"GLYN-CORWG, a parish in the hundred of NEATH, county of GLAMORGAN, SOUTH WALES, consisting of the chapelry of Blaen-Gwrach, and the hamlet of Glyn-Corwg, each of which is separately assessed for the maintenance of its poor, and containing 547 inhabitants, of which number, 133 are in the hamlet of Glyn-Corwg, 8 miles (N. by E.) from Neath.
This parish, which is very extensive, including a wild and mountainous region of about twelve thousand acres, derives its name from the small river Corwg, which, after flowing through a portion of it, falls into the Avon. It comprises some of the highest mountains in Glamorganshire, and the picturesque aspect of its surface is greatly increased by woods and numerous projecting crags.

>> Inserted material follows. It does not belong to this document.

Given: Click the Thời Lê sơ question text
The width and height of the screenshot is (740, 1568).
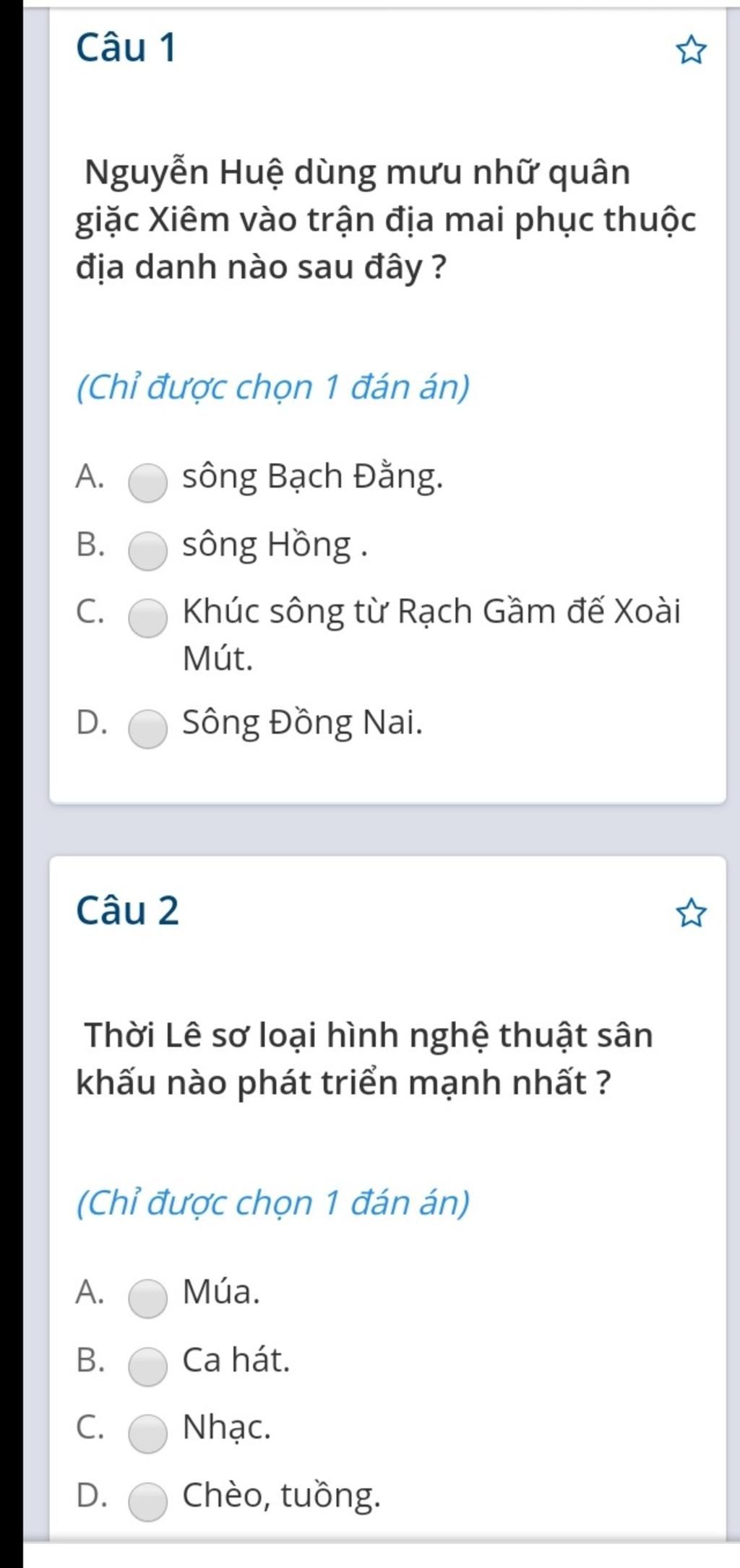Looking at the screenshot, I should pyautogui.click(x=364, y=1059).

In Blaen-Gwrach, through which flows the Neath river, is a lake called Llyn-bach, nearly a mile in circumference; and the entire parish contains an abundance of fine springs, and is watered by numerous brooks : in Blaen-Gwrach is also Ynys-las Cottage, a seat of the Earl of Dunraven. The soil is various, that of the mountains being peaty, and in some places of an argillaceous texture. The portion of arable land is comparatively small ; and the species of grain cultivated upon it are chiefly barley and oats, little wheat being grown except near the river Neath : the more extensive mountainous districts are appropriated to the pasturage of sheep and young cattle during summer.

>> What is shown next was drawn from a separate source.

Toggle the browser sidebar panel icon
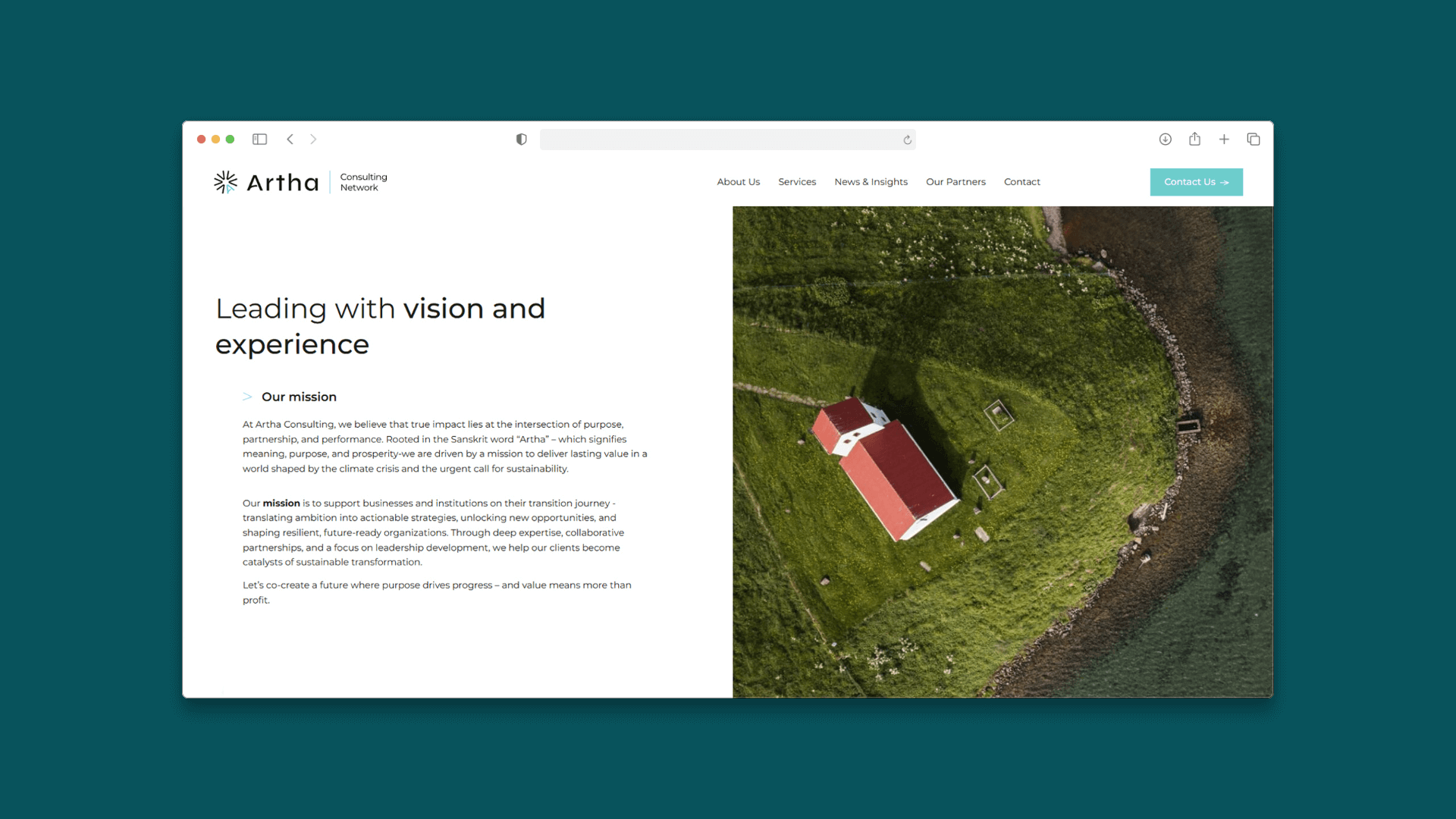Image resolution: width=1456 pixels, height=819 pixels. coord(259,140)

In the mountains are found strata of bituminous coal, and in the lower portions of the parish, near the Vale of Neath, some of stone coal and culm, from two to fifteen feet in thickness: these species of fuel are now worked, and exported in large quantities by means of the Neath canal. Iron-ore is also found, and is now worked in the Blaen-Gwrach portion of the parish.
The living is a perpetual curacy, with that of Blaen-Gwrach annexed, in the archdeaconry and diocese of Llandaf, endowed with £600 royal bounty, and £200 parliamentary grant, and in the patronage of the Rev. E. Thomas, by whom it has been lately purchased from the Earl of Jersey. The church, situated in the hamlet of Glyn-Corwg, is dedicated to St. John the Baptist ; and in the churchyard are some remarkably fine yew trees, one of which measures thirty feet four inches in girth.
Upon the summit of Craig y Llyn, in this parish, is Carn Moesen, a tumulus of loose stones, marking out a spot which is reputed the most elevated point in the county of Glamorgan; and not far distant from this is Llyn Mawr, a large pool nearly a mile in circumference.
The average annnal expenditure for the support of the poor amounts to £207. 1., of which sum, £46. 4. is raised for the hamlet of Glyn-Corwg."